__DATA TO PROCESS__:
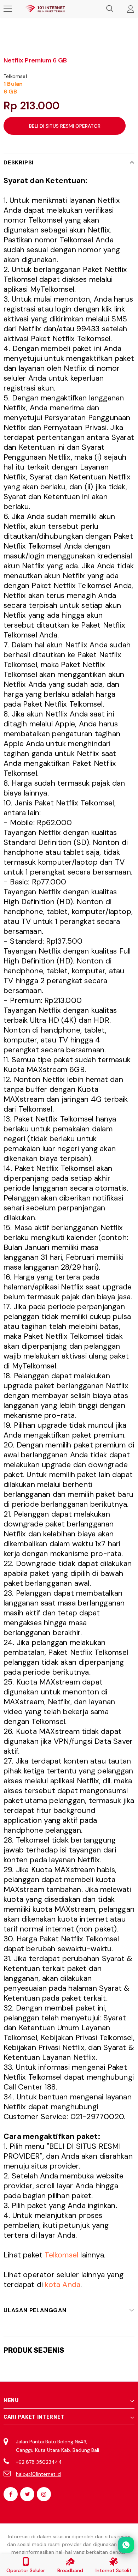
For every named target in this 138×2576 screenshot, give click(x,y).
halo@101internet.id (38, 2474)
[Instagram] (44, 2494)
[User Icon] (130, 9)
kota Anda (62, 2285)
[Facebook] (11, 2494)
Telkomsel (15, 76)
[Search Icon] (109, 8)
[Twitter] (27, 2494)
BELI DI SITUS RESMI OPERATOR (64, 126)
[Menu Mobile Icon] (8, 9)
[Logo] (45, 9)
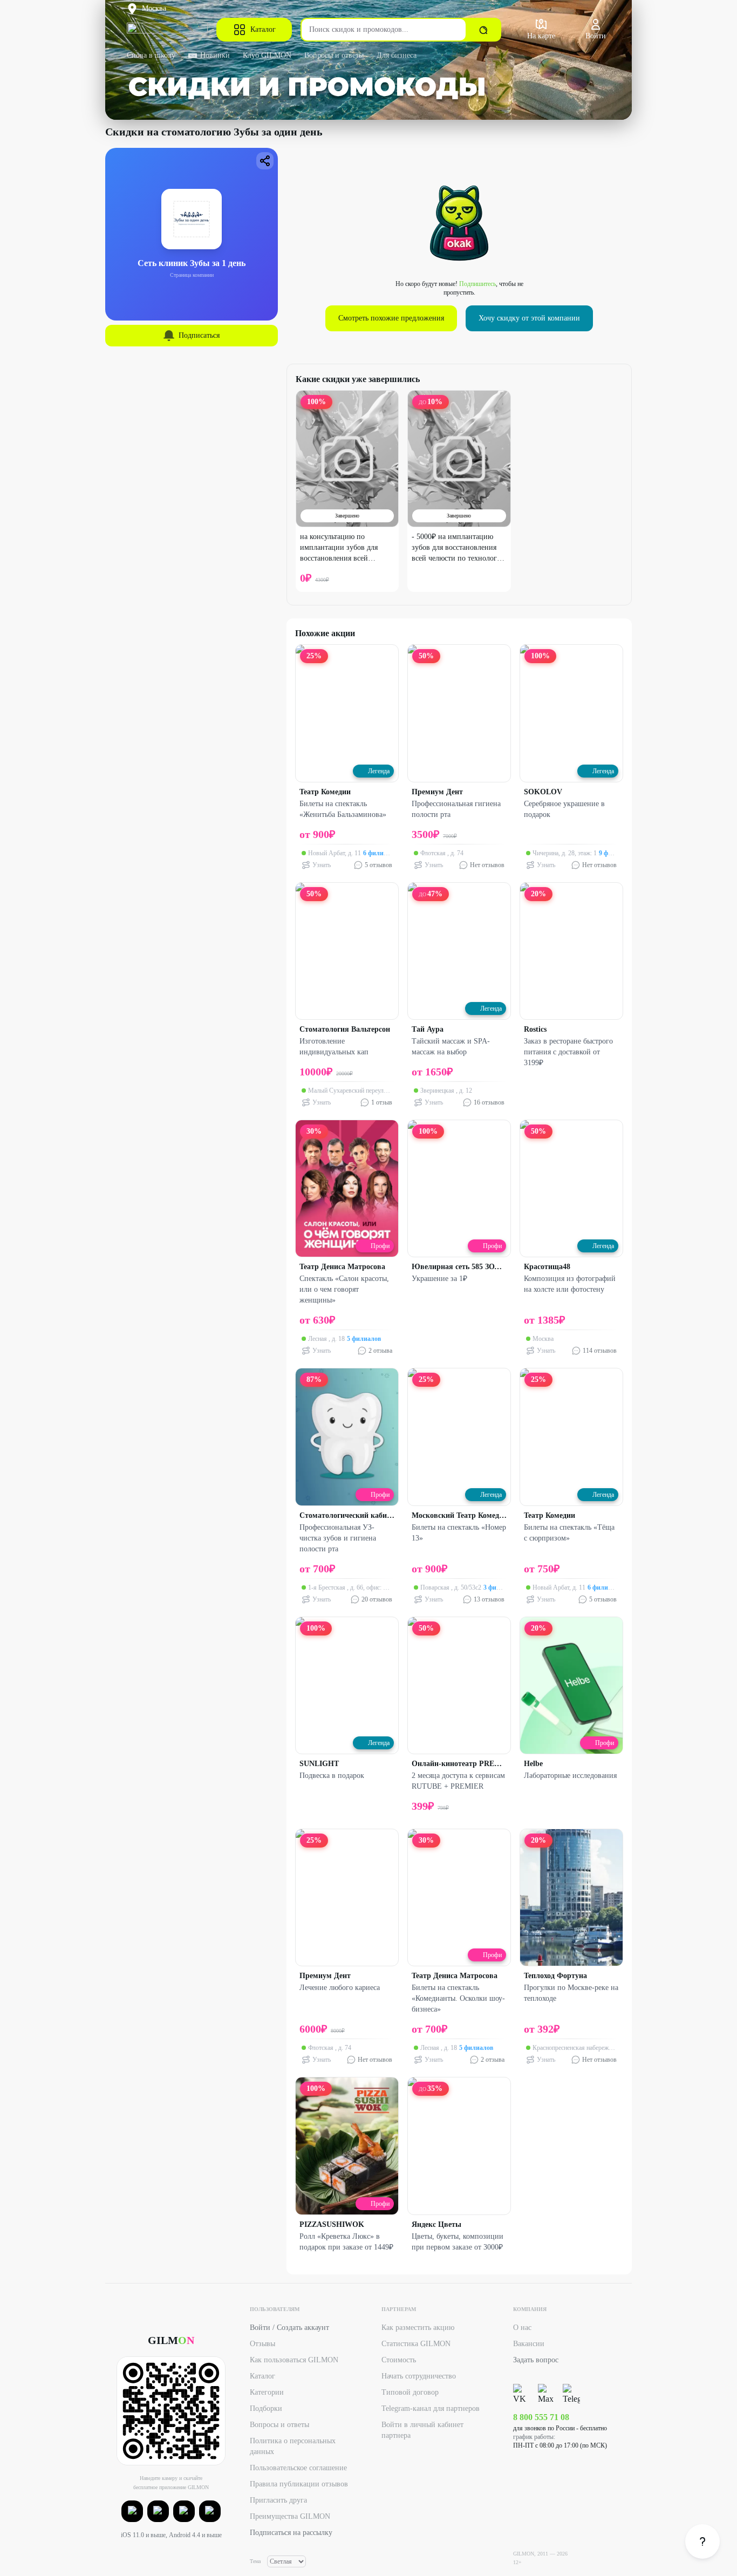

__WHAT YOU ARE ASKED TO DO__: Give again, word for word, the line that contains "[Facebook] (11, 2494)" and every line after it through the end of the entries; omit the pictures.

__EXERCISE OUTPUT__:
[Facebook] (11, 2494)
Telkomsel (15, 76)
[Search Icon] (109, 8)
[Twitter] (27, 2494)
BELI DI SITUS RESMI OPERATOR (64, 126)
[Menu Mobile Icon] (8, 9)
[Logo] (45, 9)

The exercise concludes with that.